_Text excerpt:_
Recent research at Mass. Eye and Ear suggests balance testing may predict who could be better at controlling vehicle motion during spaceflight. Dr. Faisal Karmali explains what this means for pilots and non-pilots.

Our balance (vestibular) system has always been somewhat of a mystery. It’s a system that uses several parts of the body — think: brain, eyes, ears and muscles — to maintain the body’s equilibrium. It’s what keeps us from falling and allows us to see clearly while moving, among other things.

The balance system’s mystery lies in how exactly it works for individual people. Two people may experience identical sets of motion, yet their bodies react in two very different ways.

How an individual’s balance system functions matters. According to a 2016 study, the number of casualties caused by vestibular issues is estimated to be in the top five causes of death for some age groups.

“A properly functioning balance system makes us much better at performing everyday tasks such as walking,” said Faisal Karmali, PhD, co-director of the Jenks Vestibular Physiology Laboratory at Massachusetts Eye and Ear. “What we know and what our research confirms is that there are huge variations in vestibular function among subjects without any known vestibular disorders.”

The balance system and space

One way Dr. Karmali and his colleagues are studying balance is with astronauts. Since gravity in space is so different from Earth, there is a lot to be learned from travelers’ experiences.

New research led by Dr. Karmali suggests that vestibular function testing might be able to predict which astronauts or pilots will be better at controlling vehicle motion during flight.

The study discovered that good performance on a piloting task in the dark was associated with lower vestibular thresholds. This represents a stronger ability to perceive information about motion and spatial orientation. In other words, astronauts or pilots with higher vestibular thresholds are more likely to make piloting errors during flight.

“Even with all of the improvements in aviation safety, disorientation is still a cause of fatal accidents,” said Dr. Karmali. “This work emphasizes the important role for the balance system in flying planes and landing spacecrafts safely.”

Faisal Karmali, PhD, with a rotator device to test vestibular thresholds.

Key takeaways for pilots and non-pilots

For spaceflight, new knowledge on the role balance plays in flying may lead to additional studies to develop a screening test. The test would determine those who are more likely to have failure during landing based on vestibular function, which could then be used to make crew assignments.

_Assignment:_
Answer these questions from the balance research text.
(a) Which laboratory does Faisal Karmali co-direct?
(b) In the study, good performance on a piloting task in the dark was associated with what?
(c) What could a screening test based on vestibular function be used to make?
The material that follows is separate from the balance research text.

Recorded data
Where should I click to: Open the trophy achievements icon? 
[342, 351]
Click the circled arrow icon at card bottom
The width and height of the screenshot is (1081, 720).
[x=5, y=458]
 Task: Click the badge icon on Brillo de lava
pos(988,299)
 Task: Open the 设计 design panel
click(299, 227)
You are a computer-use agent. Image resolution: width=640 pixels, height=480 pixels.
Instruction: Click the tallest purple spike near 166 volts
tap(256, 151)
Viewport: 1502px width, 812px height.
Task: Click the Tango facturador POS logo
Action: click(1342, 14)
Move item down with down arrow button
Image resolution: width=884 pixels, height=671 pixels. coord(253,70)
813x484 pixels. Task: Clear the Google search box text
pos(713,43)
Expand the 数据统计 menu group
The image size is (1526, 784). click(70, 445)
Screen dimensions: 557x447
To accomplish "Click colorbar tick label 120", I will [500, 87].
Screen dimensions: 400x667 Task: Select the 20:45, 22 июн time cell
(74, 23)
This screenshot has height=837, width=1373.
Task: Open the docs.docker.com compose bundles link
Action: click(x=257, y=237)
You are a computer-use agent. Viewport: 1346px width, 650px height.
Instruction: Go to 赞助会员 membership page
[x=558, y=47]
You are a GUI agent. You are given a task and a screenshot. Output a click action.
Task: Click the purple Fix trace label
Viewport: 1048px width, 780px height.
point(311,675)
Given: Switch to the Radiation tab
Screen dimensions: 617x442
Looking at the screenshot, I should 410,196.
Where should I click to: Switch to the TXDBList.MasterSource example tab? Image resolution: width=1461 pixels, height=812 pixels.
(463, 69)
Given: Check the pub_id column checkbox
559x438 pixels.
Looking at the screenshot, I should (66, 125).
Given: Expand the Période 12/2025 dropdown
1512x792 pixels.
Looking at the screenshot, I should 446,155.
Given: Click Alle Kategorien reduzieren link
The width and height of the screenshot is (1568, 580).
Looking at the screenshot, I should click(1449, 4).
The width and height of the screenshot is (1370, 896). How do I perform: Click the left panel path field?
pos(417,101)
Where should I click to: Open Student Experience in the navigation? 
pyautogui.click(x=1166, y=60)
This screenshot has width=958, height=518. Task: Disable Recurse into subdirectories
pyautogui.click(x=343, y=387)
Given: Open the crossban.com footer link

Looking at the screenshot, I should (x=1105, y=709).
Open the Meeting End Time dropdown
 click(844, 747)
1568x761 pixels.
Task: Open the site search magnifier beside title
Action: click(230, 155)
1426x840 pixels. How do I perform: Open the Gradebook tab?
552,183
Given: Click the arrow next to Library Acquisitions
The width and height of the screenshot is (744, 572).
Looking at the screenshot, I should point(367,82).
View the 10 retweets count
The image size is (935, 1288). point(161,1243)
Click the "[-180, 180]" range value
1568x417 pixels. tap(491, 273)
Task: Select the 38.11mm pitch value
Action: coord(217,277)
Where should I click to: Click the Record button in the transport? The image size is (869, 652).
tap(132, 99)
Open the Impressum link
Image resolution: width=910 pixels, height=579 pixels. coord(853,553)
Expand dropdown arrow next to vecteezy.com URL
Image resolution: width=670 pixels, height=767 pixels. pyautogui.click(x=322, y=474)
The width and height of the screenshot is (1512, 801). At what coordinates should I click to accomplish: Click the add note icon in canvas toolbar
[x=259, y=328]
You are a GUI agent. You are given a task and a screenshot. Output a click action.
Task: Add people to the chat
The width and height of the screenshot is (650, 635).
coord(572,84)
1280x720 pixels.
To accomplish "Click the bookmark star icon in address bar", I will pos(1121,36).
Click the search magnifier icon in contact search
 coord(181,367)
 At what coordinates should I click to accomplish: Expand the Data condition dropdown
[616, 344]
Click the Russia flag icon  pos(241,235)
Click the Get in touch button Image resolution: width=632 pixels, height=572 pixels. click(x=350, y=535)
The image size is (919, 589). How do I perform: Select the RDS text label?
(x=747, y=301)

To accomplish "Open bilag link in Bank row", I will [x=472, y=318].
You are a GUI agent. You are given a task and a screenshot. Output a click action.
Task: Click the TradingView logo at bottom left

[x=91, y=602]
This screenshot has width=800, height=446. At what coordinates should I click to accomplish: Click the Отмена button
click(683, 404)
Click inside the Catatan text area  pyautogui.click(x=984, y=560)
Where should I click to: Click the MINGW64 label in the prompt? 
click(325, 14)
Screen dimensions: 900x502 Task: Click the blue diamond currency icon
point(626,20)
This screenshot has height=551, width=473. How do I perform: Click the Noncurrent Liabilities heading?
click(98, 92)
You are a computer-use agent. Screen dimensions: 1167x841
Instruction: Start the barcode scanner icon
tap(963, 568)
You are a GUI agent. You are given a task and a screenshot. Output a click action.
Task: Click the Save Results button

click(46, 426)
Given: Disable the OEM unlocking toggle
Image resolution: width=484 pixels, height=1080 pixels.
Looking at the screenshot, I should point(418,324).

_Task response:_
(a) The Jenks Vestibular Physiology Laboratory at Massachusetts Eye and Ear.
(b) Lower vestibular thresholds.
(c) Crew assignments.